“The incidence of acute aortic dissection in England is rising,” Arun Pherwani (University Hospitals of North Midlands NHS Trust, Stoke-on-Trent, UK) told the 2024 Charing Cross (CX) International Symposium (23–25 April, London, UK). Pherwani delivered this statement among other key findings as part of a podium-first presentation on outcomes of acute aortic dissection in the UK.
Pherwani, who included on a list of disclosures his role as clinical lead for the National Vascular Registry (NVR) and the joint clinical lead for the National Consultant Information Programme (NCIP) Vascular Surgery , first underlined “one of the biggest problems with aortic dissections”. This, he added, is the fact that there is a single code on the International Classification of Diseases 10 that codes all aortic dissections, irrespective of which section of the aorta is dissected, or where the entry tear is. “That’s why it’s very hard to find data—real data, national data—on aortic dissections,” Pherwani said.

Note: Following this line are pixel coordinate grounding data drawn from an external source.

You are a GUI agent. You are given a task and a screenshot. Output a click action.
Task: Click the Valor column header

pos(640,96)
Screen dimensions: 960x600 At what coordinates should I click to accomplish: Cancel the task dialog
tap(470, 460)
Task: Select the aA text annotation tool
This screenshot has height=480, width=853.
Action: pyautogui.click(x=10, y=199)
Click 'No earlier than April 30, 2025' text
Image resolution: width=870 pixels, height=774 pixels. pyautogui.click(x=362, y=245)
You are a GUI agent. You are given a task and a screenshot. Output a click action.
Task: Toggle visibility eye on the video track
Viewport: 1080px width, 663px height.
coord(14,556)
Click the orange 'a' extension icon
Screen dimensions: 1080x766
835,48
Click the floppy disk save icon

As part of the National Consultant Information Programme (NCIP), Pherwani and colleagues decided to “hit on a novel strategy” to collect data, whereby they picked up every single admission in England as an emergency with a diagnostic code of aortic dissection. “So, we focused on the condition rather than the procedures that were done,” he outlined.
The researchers used Hospital Episode Statistics (HES) data from November 2017 to October 2022 to capture the outcomes of all aortic dissections in the United Kingdom during this time period. The project, he remarked, represents a unique collaboration of the vascular NCIP, cardiac NCIP, NVR and National Institute for Cardiovascular Outcomes Research (NICOR).
Over the five-year study period, Pherwani and colleagues identified 6,994 patients with aortic dissection admitted to English hospitals. Those with previous repair (n=76) were excluded, leaving 6,918 patients to be analysed. “Of these,” he detailed, “the ones who underwent a type A operation were just under 40%, who underwent a procedure for type B were 8.8%, and the majority were patients who we’ve loosely clubbed [together] as medically treated. This will include patients who were palliated, and even palliated patients who presented with type A aortic dissections.”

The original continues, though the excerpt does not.